• _Information given_:
--- START ---
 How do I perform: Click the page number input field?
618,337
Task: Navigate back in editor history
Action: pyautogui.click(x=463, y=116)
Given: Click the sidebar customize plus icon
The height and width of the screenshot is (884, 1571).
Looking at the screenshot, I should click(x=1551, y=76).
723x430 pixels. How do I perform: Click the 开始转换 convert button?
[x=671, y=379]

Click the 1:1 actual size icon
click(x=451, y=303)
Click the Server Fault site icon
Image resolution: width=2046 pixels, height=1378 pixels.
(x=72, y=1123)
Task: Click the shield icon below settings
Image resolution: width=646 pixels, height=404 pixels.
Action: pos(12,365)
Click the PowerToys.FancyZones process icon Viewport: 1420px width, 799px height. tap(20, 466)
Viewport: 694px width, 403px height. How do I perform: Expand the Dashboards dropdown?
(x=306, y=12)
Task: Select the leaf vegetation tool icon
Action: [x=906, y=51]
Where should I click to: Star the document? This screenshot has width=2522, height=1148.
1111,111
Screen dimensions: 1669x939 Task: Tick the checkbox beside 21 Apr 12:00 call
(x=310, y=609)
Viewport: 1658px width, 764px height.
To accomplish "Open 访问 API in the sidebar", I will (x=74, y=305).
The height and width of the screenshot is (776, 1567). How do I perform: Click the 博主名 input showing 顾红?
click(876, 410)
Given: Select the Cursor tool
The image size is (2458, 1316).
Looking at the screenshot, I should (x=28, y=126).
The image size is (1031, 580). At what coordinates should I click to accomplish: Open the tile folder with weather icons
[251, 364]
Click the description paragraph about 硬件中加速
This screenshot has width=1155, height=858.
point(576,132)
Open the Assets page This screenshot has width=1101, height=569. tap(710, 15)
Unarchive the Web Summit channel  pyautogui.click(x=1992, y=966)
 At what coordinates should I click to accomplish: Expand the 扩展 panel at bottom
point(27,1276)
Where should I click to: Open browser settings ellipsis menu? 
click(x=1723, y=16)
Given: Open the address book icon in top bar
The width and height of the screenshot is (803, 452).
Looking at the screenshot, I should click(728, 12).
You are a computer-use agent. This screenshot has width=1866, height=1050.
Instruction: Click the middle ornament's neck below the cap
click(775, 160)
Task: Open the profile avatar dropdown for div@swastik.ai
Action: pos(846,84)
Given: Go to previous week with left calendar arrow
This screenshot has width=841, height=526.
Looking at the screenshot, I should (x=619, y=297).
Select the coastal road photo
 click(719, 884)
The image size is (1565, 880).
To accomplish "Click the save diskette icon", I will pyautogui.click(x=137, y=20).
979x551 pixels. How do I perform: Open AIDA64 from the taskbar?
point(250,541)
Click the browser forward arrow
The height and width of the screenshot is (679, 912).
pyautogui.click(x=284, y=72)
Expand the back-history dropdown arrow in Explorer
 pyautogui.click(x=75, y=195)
--- END ---
• _Task directions_: Beginning of the records through the line with "Click the PowerToys.FancyZones": return that span exactly and stop there.

• _Your solution_:
 How do I perform: Click the page number input field?
618,337
Task: Navigate back in editor history
Action: pyautogui.click(x=463, y=116)
Given: Click the sidebar customize plus icon
The height and width of the screenshot is (884, 1571).
Looking at the screenshot, I should click(x=1551, y=76).
723x430 pixels. How do I perform: Click the 开始转换 convert button?
[x=671, y=379]

Click the 1:1 actual size icon
click(x=451, y=303)
Click the Server Fault site icon
Image resolution: width=2046 pixels, height=1378 pixels.
(x=72, y=1123)
Task: Click the shield icon below settings
Image resolution: width=646 pixels, height=404 pixels.
Action: pos(12,365)
Click the PowerToys.FancyZones process icon Viewport: 1420px width, 799px height. tap(20, 466)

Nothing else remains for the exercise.